New York City Mayor Eric Adams attends an “October 7: One Year Later” commemoration to mark the anniversary of the Hamas-led attack in Israel at the Summer Stage in Central Park on October 7, 2024, in New York City. Photo: Ron Adar/ SOPA Images via Reuters Connect

New York City Mayor Eric Adams gave a virtual address from City Hall on Thursday in which he condemned an anti-Israel art installation on Governors Island last Sunday.

The installation featured a “Hamas Lover” poster, a fake street sign for “F–k Israel Ln” and artwork that said it is “beyond the pale” for Israel to exist, as seen in images shared online by the initiative EndJewHatred. Another painting featured the colors and emblem of the Hezbollah flag along with a message that said “Liberate! The Resistance is Justified.” Hamas and Hezbollah are both US-designated terrorist organizations.

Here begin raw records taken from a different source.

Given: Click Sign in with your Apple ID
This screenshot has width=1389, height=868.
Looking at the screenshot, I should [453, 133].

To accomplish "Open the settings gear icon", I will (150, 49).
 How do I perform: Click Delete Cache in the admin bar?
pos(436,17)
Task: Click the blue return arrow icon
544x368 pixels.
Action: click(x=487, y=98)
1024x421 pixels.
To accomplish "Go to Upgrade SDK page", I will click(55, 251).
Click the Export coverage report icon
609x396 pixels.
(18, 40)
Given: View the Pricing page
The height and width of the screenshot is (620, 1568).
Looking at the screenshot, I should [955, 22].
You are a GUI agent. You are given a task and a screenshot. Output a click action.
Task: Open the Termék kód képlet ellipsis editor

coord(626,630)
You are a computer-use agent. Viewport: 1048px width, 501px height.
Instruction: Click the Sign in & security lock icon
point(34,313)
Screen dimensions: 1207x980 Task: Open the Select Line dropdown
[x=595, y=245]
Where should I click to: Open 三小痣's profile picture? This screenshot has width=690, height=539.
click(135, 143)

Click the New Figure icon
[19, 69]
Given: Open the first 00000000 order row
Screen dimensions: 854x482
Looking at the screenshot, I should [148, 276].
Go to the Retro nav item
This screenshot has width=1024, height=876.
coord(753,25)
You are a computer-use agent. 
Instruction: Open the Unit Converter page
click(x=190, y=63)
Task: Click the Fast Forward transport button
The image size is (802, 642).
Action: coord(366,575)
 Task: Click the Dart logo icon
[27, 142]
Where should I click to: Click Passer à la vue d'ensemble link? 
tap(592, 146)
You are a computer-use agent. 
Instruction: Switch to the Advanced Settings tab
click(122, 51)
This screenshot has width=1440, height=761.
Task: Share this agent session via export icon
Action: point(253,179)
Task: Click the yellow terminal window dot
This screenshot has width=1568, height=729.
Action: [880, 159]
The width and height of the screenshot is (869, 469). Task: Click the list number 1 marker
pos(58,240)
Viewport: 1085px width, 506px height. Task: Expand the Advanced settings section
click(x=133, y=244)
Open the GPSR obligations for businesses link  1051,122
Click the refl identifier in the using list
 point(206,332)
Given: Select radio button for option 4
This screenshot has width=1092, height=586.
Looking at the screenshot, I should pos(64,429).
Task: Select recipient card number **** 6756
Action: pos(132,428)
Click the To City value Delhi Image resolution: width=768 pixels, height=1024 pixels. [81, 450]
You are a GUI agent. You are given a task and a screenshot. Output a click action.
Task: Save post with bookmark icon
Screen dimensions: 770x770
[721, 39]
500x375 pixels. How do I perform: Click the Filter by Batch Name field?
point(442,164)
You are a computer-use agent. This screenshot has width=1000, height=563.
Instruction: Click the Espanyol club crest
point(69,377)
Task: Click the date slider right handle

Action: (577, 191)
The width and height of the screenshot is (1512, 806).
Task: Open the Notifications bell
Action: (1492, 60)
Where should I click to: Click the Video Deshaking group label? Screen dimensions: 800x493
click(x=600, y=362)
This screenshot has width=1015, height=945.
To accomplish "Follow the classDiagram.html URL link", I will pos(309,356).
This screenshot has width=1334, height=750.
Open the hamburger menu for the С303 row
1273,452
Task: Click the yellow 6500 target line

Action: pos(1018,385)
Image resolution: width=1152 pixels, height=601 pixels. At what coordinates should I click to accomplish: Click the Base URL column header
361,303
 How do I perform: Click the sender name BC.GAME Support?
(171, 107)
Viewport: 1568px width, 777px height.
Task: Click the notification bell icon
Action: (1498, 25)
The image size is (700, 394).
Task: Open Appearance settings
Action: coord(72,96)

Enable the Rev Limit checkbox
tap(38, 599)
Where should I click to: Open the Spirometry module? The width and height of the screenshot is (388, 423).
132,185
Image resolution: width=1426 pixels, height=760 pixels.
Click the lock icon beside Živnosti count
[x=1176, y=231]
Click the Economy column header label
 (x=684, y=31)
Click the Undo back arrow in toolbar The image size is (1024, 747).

A separate painting said “F–k Israel” while another featured an image of Israeli Prime Minister Benjamin Netanyahu and a message that equated Zionism with Nazism and Fascism. A Star of David was also depicted on a Ku Klux Klan hood.

The “hate-filled art” displayed in the “vile, antisemitic exhibit” was “unsanctioned by Governor’s Island” and removed within a few hours after it was installed, Adams said on Thursday.

“This incident disturbs me, and it should disturb anyone with a conscience,” Adams said. “I’ve talked a lot about how we’ve seen these incidents erode the fabric of cities across the globe, but in New York City, we must never tolerate this type of prejudice. We cannot pretend this exhibit is a normal expression of artistic freedom, because art is not an excuse for hate. Activism is not an excuse for antisemitism or hate.”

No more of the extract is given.